_Exercise objective_:
Search the data for "click". Each line containing it is to be copied.

Stored items from a collection:
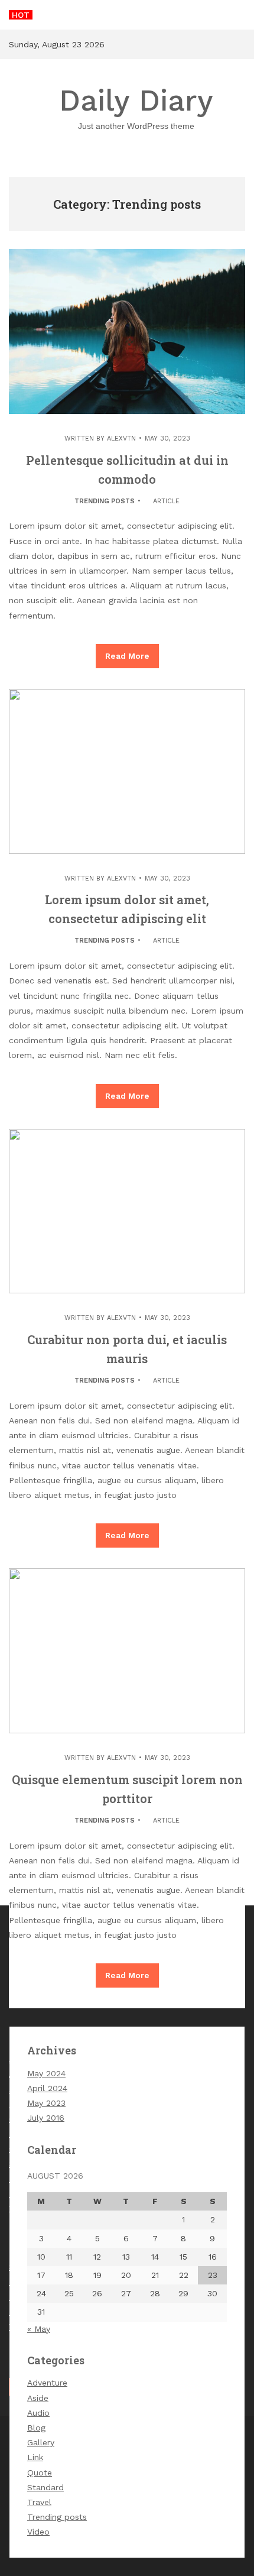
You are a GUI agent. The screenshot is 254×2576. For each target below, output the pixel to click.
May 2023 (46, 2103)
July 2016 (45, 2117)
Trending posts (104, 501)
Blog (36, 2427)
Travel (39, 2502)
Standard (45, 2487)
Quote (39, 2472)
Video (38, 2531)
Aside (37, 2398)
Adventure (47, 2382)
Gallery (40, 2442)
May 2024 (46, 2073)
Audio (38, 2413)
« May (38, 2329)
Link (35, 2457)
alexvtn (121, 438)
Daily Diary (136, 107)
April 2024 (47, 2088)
--
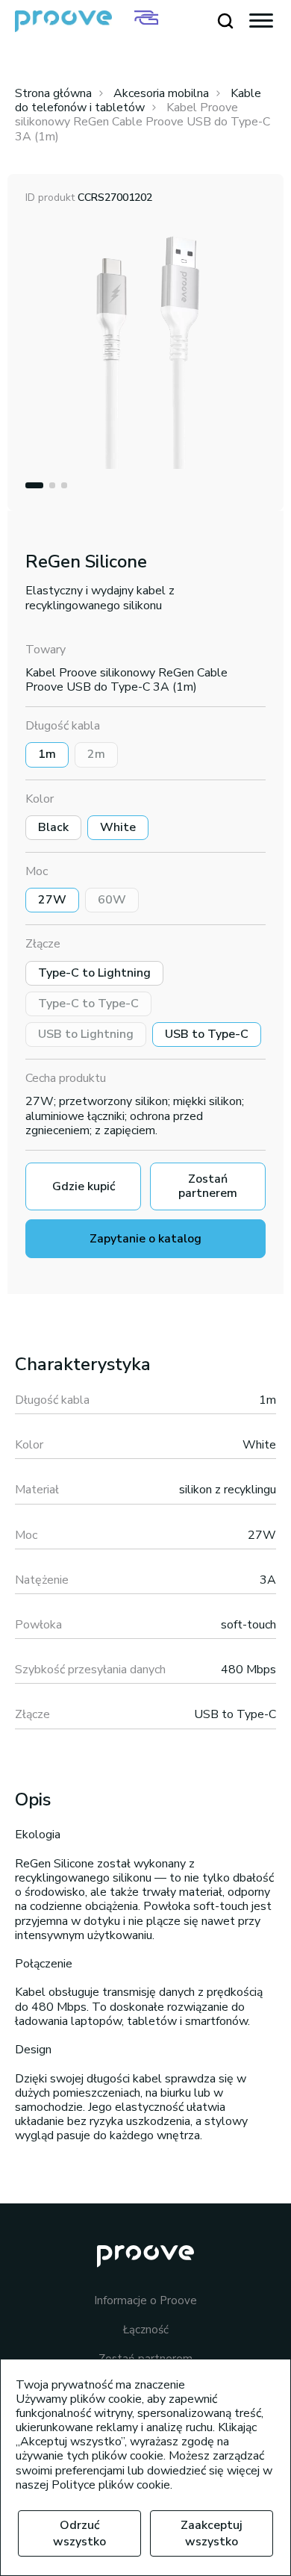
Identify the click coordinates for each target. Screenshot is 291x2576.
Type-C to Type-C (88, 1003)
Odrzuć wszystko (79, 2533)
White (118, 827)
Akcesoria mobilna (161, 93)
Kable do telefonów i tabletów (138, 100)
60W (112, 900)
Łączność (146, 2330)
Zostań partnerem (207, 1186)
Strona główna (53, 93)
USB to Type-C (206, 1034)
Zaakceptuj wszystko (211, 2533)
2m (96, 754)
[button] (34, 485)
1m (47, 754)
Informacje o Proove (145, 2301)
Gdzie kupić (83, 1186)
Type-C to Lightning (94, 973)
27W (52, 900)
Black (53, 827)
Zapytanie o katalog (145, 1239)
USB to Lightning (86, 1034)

_Your solution_:
You are a GUI agent. The screenshot is 254×2576. For each target below, output the pixel to click.
Identify the click coordinates for each target. Screenshot is 291x2576.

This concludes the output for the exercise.